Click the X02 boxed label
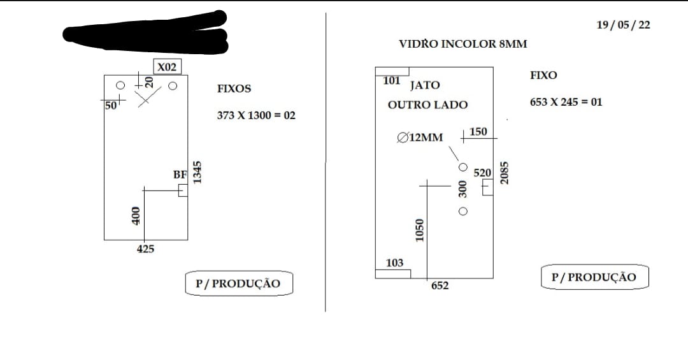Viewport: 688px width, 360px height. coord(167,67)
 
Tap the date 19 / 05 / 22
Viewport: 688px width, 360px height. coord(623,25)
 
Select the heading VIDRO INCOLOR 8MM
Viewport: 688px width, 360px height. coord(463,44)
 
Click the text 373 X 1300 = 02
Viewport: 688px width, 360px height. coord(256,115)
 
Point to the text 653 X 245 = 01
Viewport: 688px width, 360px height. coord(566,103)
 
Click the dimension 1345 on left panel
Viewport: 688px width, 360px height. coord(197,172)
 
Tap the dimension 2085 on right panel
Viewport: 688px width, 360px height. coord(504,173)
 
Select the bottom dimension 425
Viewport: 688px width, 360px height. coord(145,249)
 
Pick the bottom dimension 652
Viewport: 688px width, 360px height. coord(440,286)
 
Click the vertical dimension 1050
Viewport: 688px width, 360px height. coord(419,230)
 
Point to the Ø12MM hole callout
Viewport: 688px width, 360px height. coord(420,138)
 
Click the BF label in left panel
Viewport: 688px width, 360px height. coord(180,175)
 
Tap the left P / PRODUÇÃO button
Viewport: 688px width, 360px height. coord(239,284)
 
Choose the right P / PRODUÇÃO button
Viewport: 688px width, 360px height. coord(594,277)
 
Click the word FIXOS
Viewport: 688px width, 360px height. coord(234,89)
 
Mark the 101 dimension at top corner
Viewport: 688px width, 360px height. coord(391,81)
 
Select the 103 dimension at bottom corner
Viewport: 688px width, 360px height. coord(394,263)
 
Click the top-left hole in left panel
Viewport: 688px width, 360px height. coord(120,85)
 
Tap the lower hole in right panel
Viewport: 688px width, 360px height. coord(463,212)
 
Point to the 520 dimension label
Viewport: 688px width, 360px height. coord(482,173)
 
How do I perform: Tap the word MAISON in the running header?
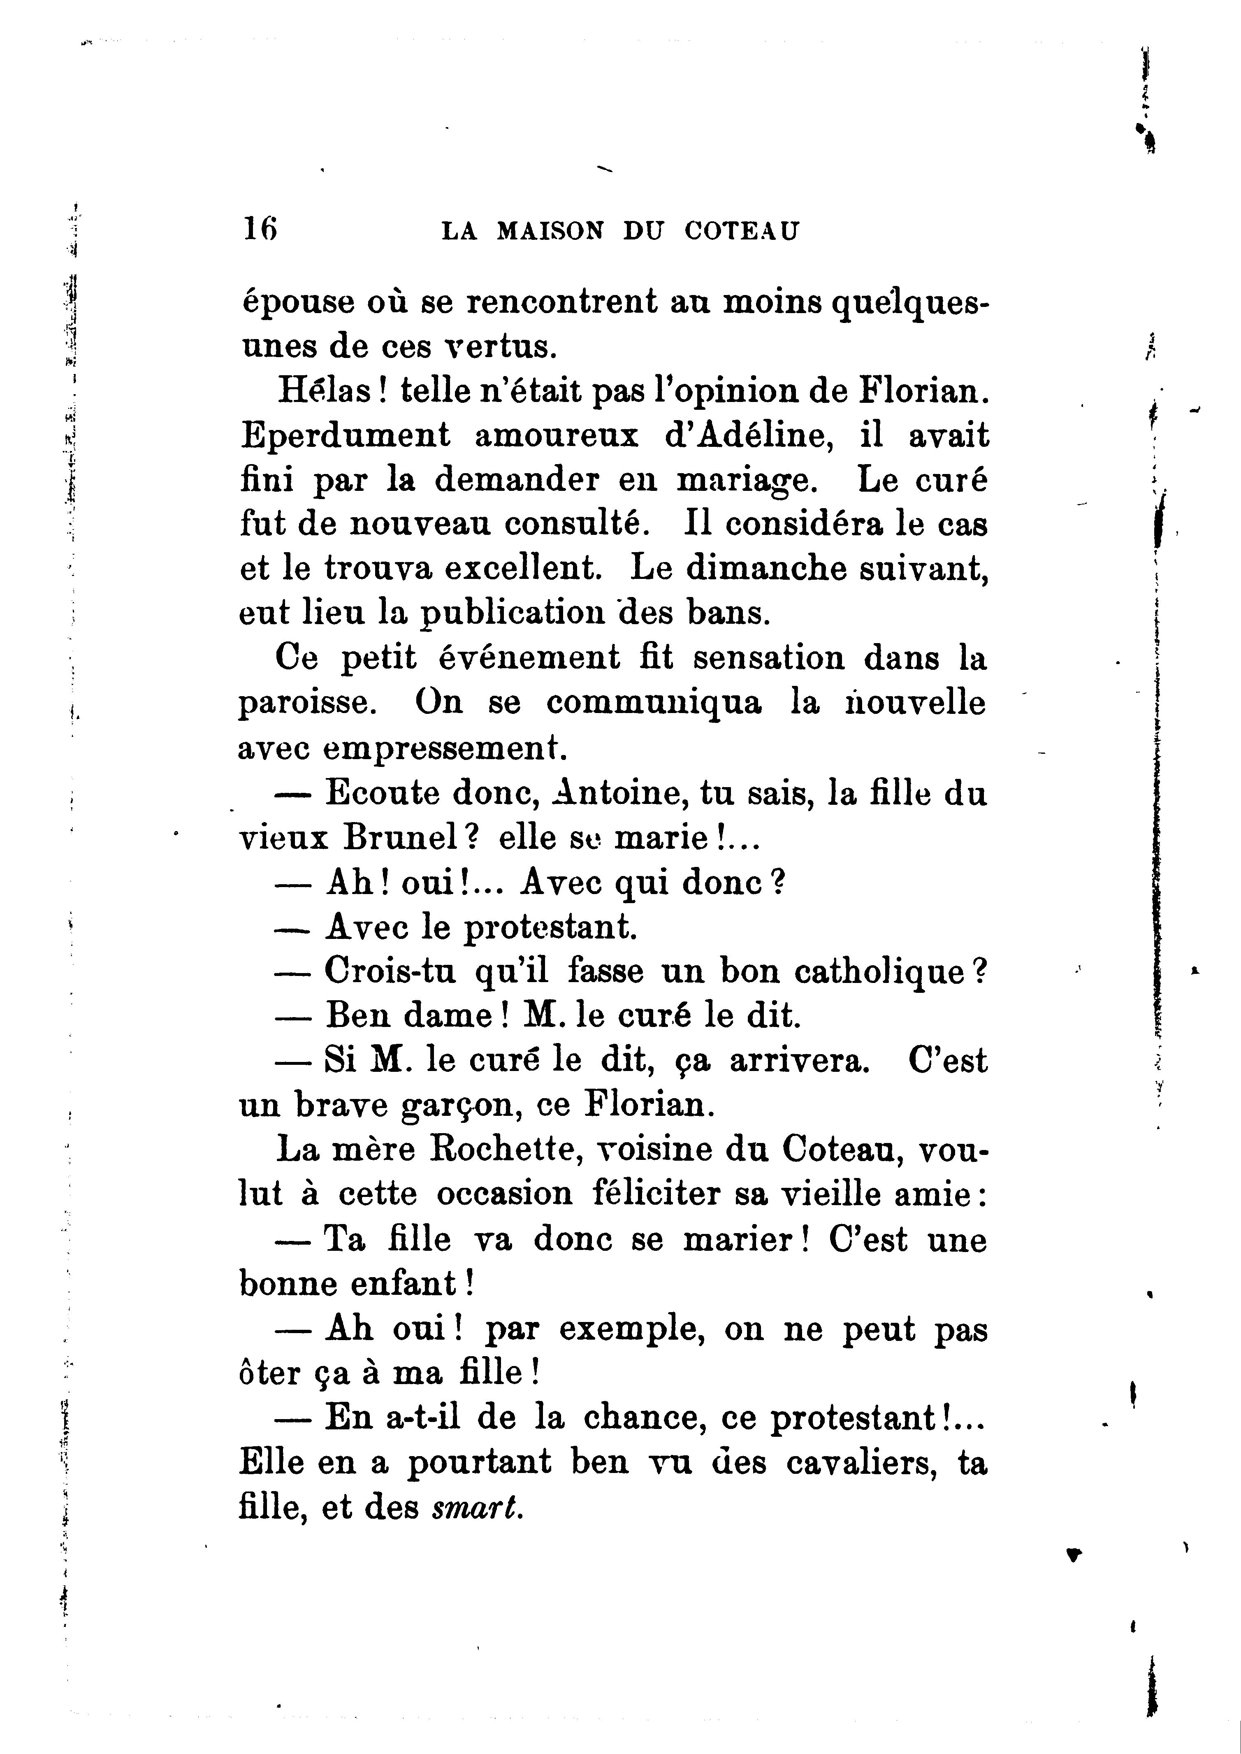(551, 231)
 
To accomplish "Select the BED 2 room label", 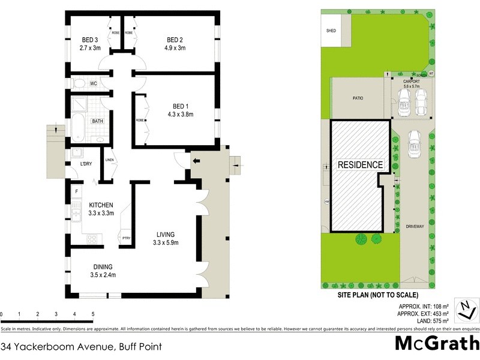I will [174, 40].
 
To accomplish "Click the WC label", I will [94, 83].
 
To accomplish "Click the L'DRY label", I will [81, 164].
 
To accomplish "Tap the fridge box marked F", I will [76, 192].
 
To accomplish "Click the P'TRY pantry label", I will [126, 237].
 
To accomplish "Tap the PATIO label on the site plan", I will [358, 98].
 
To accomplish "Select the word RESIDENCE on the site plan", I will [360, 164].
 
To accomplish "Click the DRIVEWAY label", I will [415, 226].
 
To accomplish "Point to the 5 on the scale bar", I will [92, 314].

──────────

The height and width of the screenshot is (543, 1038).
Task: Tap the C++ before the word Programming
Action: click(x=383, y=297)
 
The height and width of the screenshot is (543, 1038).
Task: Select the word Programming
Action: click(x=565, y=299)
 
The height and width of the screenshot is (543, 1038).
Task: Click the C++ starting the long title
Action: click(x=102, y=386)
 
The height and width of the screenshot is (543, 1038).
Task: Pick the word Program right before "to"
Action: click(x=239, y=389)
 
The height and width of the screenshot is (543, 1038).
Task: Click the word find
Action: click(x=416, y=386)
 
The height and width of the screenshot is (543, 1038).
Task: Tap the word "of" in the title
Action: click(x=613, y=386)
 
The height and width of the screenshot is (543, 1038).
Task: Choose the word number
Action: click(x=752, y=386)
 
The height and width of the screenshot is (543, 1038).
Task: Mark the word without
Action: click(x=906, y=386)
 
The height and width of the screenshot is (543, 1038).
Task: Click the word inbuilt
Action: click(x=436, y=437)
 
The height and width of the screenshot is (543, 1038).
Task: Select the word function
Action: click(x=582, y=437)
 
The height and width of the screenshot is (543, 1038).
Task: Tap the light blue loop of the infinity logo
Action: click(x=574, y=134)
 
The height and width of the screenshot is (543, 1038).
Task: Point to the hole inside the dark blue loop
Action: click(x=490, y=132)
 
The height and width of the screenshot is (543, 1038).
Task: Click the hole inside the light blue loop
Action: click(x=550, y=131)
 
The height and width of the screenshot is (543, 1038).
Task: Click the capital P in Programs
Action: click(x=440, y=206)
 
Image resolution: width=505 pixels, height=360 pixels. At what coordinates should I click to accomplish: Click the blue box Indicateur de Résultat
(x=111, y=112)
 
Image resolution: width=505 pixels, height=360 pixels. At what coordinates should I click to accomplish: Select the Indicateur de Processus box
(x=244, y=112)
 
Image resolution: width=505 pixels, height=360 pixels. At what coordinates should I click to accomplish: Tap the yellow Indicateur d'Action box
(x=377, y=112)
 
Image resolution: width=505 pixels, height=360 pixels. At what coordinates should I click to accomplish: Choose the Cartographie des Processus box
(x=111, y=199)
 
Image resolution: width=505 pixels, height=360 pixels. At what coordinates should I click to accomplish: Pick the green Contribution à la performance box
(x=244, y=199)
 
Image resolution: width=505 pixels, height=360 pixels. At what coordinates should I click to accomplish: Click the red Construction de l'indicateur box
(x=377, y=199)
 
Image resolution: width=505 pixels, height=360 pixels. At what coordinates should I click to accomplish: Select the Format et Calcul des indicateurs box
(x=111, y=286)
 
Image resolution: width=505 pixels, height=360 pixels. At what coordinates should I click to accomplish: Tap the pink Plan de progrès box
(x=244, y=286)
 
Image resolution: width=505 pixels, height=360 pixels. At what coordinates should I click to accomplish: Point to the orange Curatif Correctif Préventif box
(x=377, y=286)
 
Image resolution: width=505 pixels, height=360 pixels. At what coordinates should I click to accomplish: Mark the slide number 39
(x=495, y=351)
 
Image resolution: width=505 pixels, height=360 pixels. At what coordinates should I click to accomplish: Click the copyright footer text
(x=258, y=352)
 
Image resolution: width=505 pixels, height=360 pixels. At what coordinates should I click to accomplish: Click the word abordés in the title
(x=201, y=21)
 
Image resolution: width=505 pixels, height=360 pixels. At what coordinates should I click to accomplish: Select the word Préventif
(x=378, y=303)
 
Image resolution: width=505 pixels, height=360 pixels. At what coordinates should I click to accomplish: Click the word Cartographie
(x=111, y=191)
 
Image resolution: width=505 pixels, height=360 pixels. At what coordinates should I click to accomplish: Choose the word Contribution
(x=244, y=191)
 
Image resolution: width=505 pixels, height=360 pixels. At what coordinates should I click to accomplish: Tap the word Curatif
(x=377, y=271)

──────────

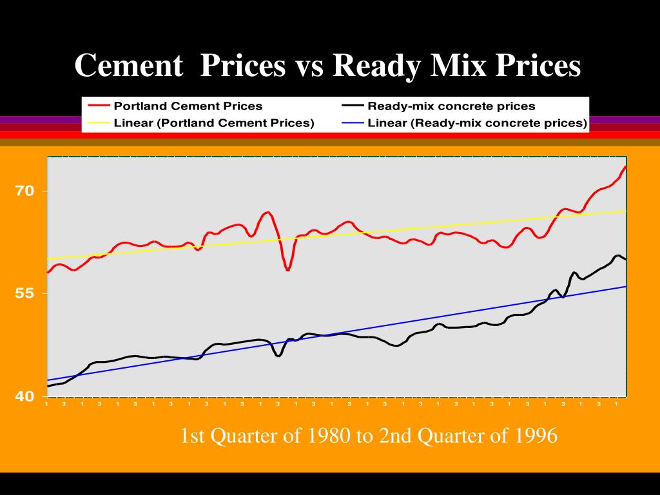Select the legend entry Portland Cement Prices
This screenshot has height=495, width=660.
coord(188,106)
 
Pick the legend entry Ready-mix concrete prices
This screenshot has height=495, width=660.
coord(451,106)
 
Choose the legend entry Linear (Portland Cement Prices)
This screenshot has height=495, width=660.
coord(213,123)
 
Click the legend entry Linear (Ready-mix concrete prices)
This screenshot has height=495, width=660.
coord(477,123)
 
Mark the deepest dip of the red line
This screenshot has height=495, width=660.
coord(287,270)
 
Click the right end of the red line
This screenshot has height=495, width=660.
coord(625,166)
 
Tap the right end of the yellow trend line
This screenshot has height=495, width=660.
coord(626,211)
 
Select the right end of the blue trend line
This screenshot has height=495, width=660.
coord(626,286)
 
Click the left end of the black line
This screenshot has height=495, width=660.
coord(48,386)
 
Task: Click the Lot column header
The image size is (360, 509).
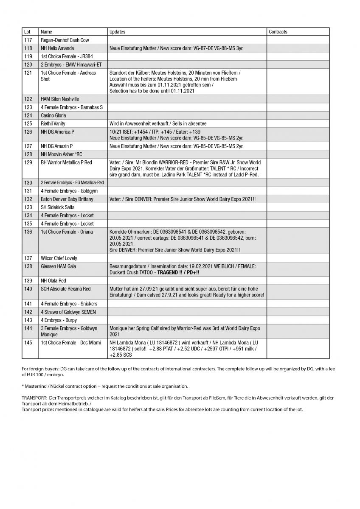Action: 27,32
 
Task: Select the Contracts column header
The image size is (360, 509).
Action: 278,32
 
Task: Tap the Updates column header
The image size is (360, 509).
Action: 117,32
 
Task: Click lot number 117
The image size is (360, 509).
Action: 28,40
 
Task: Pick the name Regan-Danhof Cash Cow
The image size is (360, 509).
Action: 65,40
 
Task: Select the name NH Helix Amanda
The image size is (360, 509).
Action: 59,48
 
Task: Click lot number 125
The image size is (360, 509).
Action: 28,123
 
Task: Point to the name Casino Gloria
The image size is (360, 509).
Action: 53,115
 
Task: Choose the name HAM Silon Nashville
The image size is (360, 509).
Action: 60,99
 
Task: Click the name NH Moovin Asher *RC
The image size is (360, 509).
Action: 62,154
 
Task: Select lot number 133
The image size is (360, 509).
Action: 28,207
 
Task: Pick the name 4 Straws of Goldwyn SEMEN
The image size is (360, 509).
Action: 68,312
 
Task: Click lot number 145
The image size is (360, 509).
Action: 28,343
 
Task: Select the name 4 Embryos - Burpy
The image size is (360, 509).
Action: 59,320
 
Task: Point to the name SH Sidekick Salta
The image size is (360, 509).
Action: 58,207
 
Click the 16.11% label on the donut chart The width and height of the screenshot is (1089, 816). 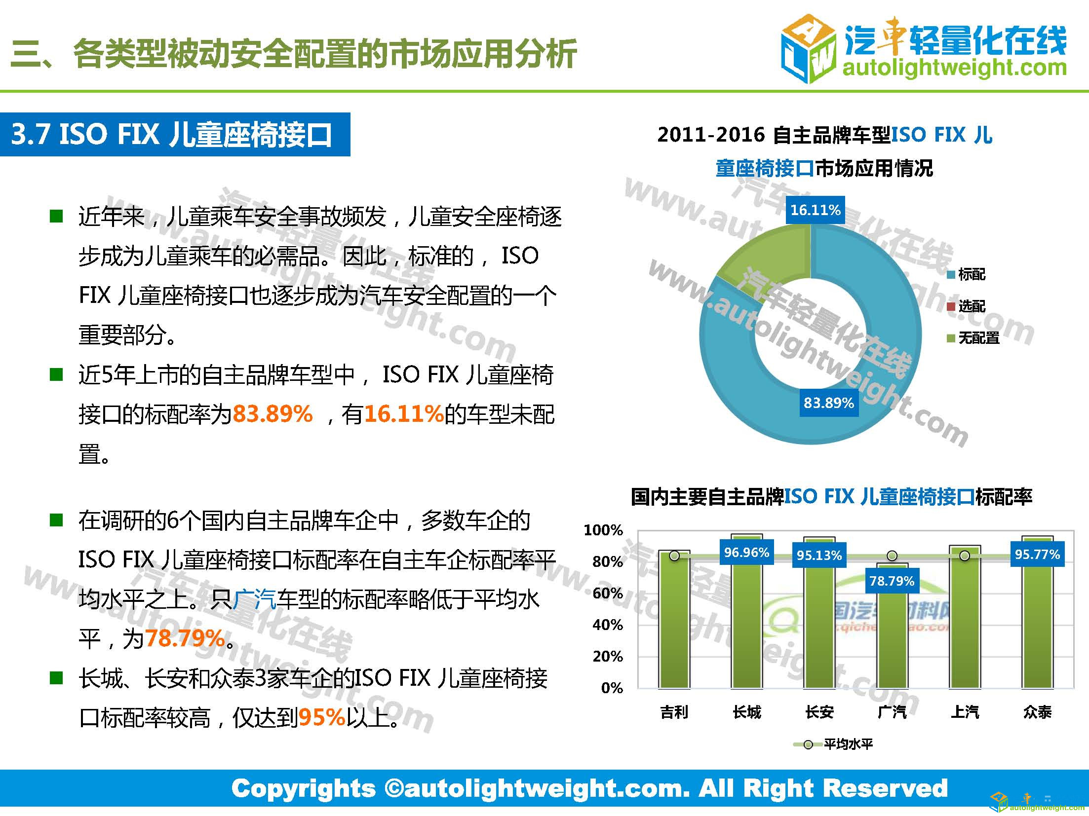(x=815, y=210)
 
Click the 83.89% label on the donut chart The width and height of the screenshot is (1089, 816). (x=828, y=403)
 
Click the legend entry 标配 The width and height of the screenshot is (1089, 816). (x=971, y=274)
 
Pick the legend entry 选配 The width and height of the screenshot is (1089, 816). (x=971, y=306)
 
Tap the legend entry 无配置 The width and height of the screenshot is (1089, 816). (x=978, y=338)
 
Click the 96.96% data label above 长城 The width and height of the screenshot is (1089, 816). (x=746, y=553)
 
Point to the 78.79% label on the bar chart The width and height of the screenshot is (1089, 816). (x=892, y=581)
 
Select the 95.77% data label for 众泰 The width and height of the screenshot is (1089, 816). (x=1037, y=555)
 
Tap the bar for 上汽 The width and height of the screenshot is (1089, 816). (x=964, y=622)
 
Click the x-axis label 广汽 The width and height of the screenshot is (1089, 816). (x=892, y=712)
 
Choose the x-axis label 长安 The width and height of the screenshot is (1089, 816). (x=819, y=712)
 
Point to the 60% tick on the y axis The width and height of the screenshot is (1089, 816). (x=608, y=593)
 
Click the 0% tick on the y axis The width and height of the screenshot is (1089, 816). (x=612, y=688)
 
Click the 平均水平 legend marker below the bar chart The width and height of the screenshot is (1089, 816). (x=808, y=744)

──────────

GOAL: Copy out the listing lines from the line with "Click the X02 boxed label" up to and including the line with "Viewport: 688px width, 360px height. coord(566,103)". Leave the pictures out of your copy.

EXPECTED OUTPUT:
Click the X02 boxed label
Viewport: 688px width, 360px height. coord(167,67)
 
Tap the date 19 / 05 / 22
Viewport: 688px width, 360px height. coord(623,25)
 
Select the heading VIDRO INCOLOR 8MM
Viewport: 688px width, 360px height. coord(463,44)
 
Click the text 373 X 1300 = 02
Viewport: 688px width, 360px height. coord(256,115)
 
Point to the text 653 X 245 = 01
Viewport: 688px width, 360px height. coord(566,103)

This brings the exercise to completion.